> _Given task_:
Count the lines of the records below that contain the string "Select", treating uppercase and lowercase as different, and reply with the number alone.

> _Dataset records_:

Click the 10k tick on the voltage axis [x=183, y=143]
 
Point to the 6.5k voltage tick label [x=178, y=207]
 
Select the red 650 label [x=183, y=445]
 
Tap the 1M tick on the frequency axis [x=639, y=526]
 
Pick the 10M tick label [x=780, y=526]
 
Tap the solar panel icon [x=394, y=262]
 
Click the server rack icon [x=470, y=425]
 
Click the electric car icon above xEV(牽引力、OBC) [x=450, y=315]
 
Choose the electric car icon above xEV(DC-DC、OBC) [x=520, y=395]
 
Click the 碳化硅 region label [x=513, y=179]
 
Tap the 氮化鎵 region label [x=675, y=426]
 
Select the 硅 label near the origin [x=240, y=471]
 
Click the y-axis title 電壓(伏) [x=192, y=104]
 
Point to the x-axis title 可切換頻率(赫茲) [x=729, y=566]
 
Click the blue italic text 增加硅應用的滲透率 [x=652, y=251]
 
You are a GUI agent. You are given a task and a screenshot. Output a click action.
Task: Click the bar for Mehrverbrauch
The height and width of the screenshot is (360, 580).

> _Right answer_:
2